Apple's products are safe from FREAK attack

Mar 10, 2015 13:19 GMT  ·  By

New security patches have been released by Apple for its OS X and iOS products, one of them being deadly for the FREAK vulnerability in Secure Transport, the developer’s implementation of the SSL/TLS cryptographic protocols.

FREAK (Factoring RSA Export Keys) vulnerability was disclosed last week by security researchers at INRIA and Microsoft Research; it allows an attacker in the position of intercepting network traffic to decrypt the secure communication between the client and the server.

The FREAK vulnerability

The flaw resides in the fact that the SSL/TLS encryption was forced to use a weaker cipher suite with a 512-bit key that could be broken with today’s technology in little over seven hours and a cost of just $100 / €93.

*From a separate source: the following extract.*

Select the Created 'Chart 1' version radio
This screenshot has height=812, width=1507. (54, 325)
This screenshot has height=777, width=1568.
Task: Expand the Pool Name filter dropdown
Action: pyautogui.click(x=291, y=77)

The weak key was part of a policy from 1990 that required hardware and software products exported outside the US to include a less secure cipher to allow the government to decrypt foreign communication.

Although the specification is no longer used, an attacker could inject packets into the traffic and enable it, thus weakening the encryption. The weak encryption was labeled “export-grade” and the cipher suites were appended the “EXP” prefix to distinguish them from their variant using a stronger key.

OpenSSL, Apple’s Secure Transport and Microsoft’s Secure Channel (impacting on all supported versions of Windows) have been found vulnerable to this type of attack.

Apple's update covers both mobile and desktop platforms

On Monday, Apple rolled out a fix for the vulnerability affecting Safari, which is identified as CVE-2015-1067 for iOS and OS X products.

On desktop, the patch is available for OS X Mountain Lion (10.8.5), Mavericks (10.9.5) and Yosemite (10.10.2). For its mobile platform, Apple produced the fix for iPhone 4s and later, iPod touch (5th generation) and later, iPad 2 and above.

“Secure Transport accepted short ephemeral RSA keys, usually used only in export-strength RSA cipher suites, on connections using full-strength RSA cipher suites. This issue, also known as FREAK, only affected connections to servers which support export-strength RSA cipher suites, and was addressed by removing support for ephemeral RSA keys,” reads Apple’s description for the update.

Android clients connecting to vulnerable servers via the stock browser or the Chrome variant for mobile are susceptible to FREAK attack.

Although for the OS X version of Chrome, Google issued an update that mitigates the risk, a patch is also expected for the mobile browser. Microsoft is also expected to release a patch for Windows.

Apple's security update also includes mitigation for arbitrary code execution by leveraging flaws in iCloud Keychain recovery, IOAcceleratorFamily and IOSurface and the Kernel (OS X Yosemite).

For the mobile platform, the developer also pushed patches for a glitch in CoreTelephony, which caused the device to restart, and for MobileStorageMounter, which allows the creation of folders in trusted locations in the file system.